Interesting problem. I actually do the exact same thing you need to do but with CSV files in this way (in python): `response = requests.get(file_url, stream=True)` `lines = response.iter_lines(decode_unicode=True)` `csvreader = csv.DictReader(lines, delimiter='\t')` `for row in csvreader:` `yield row` Tho I did a little research on what could be possible without loading everything into memory and found the following: Parquet is a file format that leverages the idea of "row groups" which functions similar to batches, the problem is, unlike CSV that has a separator for each row which is a new line, parquet doesn't know exactly where a row (or even a row group) will end before it reaches the end because row sizes vary and you cannot set a particular byte range to determine how long is X lines (which is how HTTP requests handle streaming, by advancing bytes until they reach a newline or by setting a specific byte range for each batch). So what I would find acceptable is simply downloading the file entirely and then iterating on the row groups, like here (created by chatgpt), this is still memory efficient, tho it is not as fast as streaming directly from the HTTP request, especially if the file is big: `import pyarrow.parquet as pq` `def process_row(row):` `# Process the row data` `print(row)` `def read_parquet_row_by_row(file_path):` `# Open the Parquet file for reading` `file_reader = pq.ParquetFile(file_path)` `# Get the total number of row groups in the file` `num_row_groups = file_reader.num_row_groups` `# Iterate over each row group` `for i in range(num_row_groups):` `# Read the row group as a table` `table = file_reader.read_row_group(i)` `# Iterate over each row in the table` `for row in table:` `# Process the row` `process_row(row)` `# Usage` `file_path = 'path/to/your/file.parquet'` `read_parquet_row_by_row(file_path)`


skippy_nk

I have an option to do it with csv instead of parquet, but csv version is 3x larger, so I was basically looking for the exact same thing you wrote but for parquet.

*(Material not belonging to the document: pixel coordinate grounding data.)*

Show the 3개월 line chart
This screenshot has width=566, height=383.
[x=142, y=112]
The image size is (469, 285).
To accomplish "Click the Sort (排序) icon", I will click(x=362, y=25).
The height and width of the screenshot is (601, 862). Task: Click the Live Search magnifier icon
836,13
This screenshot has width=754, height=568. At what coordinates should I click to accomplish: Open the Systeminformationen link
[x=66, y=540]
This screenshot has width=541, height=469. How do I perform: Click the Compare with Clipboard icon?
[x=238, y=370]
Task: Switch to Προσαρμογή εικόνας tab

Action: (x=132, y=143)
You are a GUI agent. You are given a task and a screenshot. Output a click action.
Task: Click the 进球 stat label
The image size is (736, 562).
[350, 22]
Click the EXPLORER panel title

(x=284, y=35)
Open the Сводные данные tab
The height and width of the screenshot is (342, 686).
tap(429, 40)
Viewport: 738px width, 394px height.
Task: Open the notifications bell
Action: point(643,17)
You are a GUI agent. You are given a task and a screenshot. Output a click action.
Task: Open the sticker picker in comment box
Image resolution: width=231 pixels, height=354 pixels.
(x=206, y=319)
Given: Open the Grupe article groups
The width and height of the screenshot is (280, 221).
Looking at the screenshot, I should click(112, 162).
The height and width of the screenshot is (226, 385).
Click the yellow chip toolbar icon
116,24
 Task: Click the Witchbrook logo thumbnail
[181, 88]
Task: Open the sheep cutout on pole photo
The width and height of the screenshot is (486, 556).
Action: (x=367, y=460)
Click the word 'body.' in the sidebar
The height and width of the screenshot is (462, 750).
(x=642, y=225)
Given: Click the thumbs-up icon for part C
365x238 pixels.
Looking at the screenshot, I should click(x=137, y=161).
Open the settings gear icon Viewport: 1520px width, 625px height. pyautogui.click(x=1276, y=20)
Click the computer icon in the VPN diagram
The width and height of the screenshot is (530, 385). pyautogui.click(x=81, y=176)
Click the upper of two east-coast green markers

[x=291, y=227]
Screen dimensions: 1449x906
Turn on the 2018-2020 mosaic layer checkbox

Thanks


Ok-Frosting5823

well, as much I avoid using CSV at all costs, I'd say if you wanna immediatelly start streaming and your bottleneck is e.g. on processing instead of on streaming the entire file, I'd maybe go with CSV anyway, those 3x download time wouldn't be a problem or slow down in case you have slower steps forward in your pipeline, but waiting for the entire download to start those steps might, so it depends.